Internship application task 2 for the Unlocking the potential of AI-Powered Code Assistance with GPT-3 and Codex position

Remark

This project is archived and no longer worked on.

Task prompt

A programmer has an upcoming exam and only has N hours left to prepare. The textbook has M topics, each of which requires a certain amount of hours Ti for studying, and has a certain number of questions Ki that could potentially appear on the exam. Unfortunately,N hours is not enough time to completely study all the topics, but the exam task will have L questions, chosen randomly from all the questions in the textbook with an equal probability. What is the best way to use limited time to maximize the chances of getting the best possible grade?

Implementation idea

I will use a dynamic programming algorithm to determine the best combination of exercises to be completed. At every step, the algorithm calculates if for the given combination of hours remaining (N-i), Kj and Tj it would be better to skip the exercise or include it in the study plan.

The formula is memo[i][j] = Math.max(memo[i][j-1], memo[Math.max(0, i-time[j])][j-1] + questions[j]), where i is the current amount of hours already studied, j is the number of the chapter in question. If the first term of the Math.max() function is bigger, we are better with skipping the current chapter. If the latter is bigger, that means we would gain more from studying the current chapter.

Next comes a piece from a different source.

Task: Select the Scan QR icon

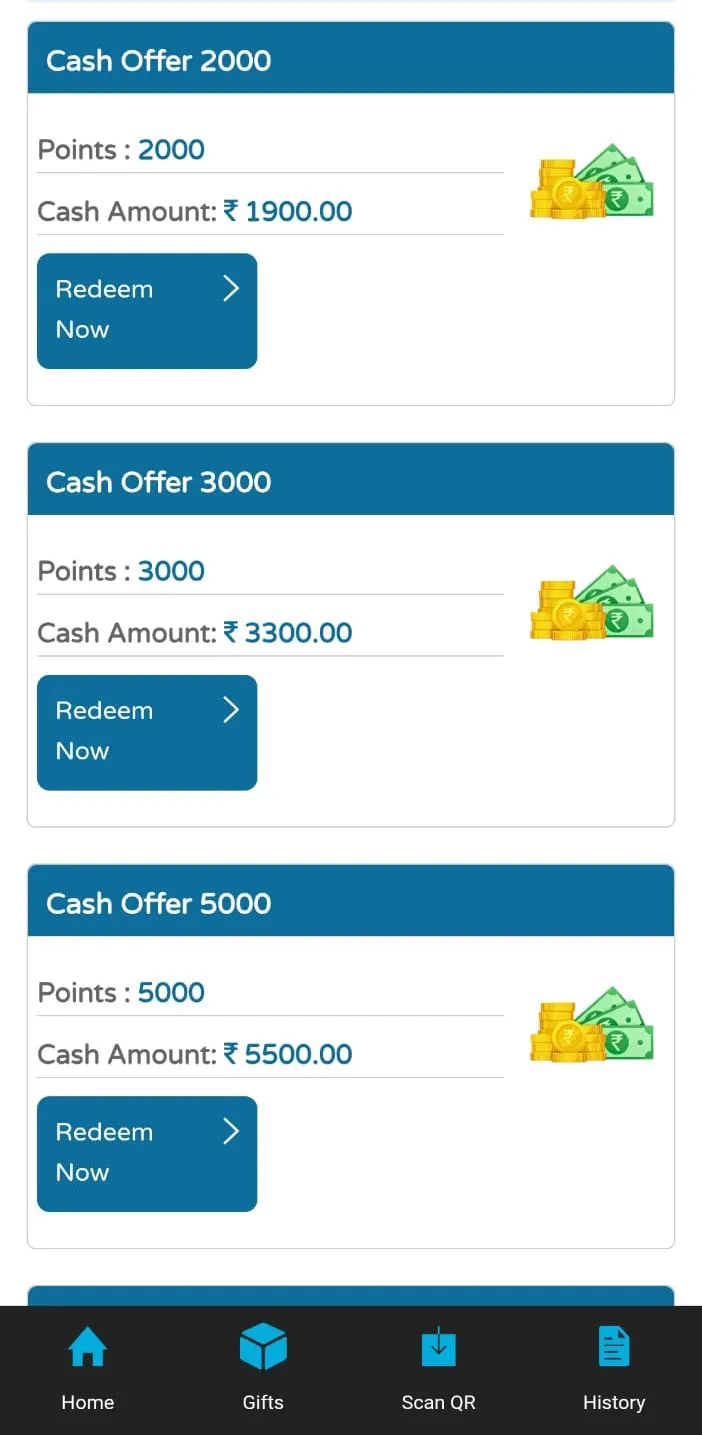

To put it in a more abstract way, at a point in time i, we "look back" and see how the path chosen at hour i - Tj to study the current chapter, compares to all other paths that would lead us to the current time i, but at the end of the previous chapter (j-1). This propagates through the memory matrix and leads to the result (total number of problems which the students studied) at memo[N][M].

From there, we backtrack, to find the chapters that lead to this optimal solution. To find them, we check if the value in the memory array at position [currentHour][j] is equal to the value from [currentHour-Tj][j-1] plus K[j]. If they are equal, it means that the j-th chapter is part of the optimal solution.

Input

Please refer to the input.txt file under src/resources. It contains instructions on how the input should be structured.

Running the application

Please run the Main.main() method. This will automatically output the list of chapters to study, in a to-do list format.

Testing

There is 93% Method and Line coverage. The only method that is not tested is Main.main(), but all the functions called in main are tested.

Complexity

1. Time complexity

The time complexity of the DPStudyPlanGenerator.calculateOptimalPlan() method is O(NM) for the memoization step and O(M) for the backtracking step which select the chapters to be studied. Therefore, the total complexity is O(NM).

And for the DPStudyPlanGenerator.printOptimalPlan(), the complexity is also O(M), as there can be at most M chapters to be studied.

All other methods of the DPStudyPlanGenerator class run in constant time.

Therefore, the total complexity of the program is O(M + NM + C) = O(NM), where C is a constant.

2. Space complexity

The total space complexity is upper bounded byO(NM), for N the number of hours to study and M the number of topics. This is because of the memoization matrix.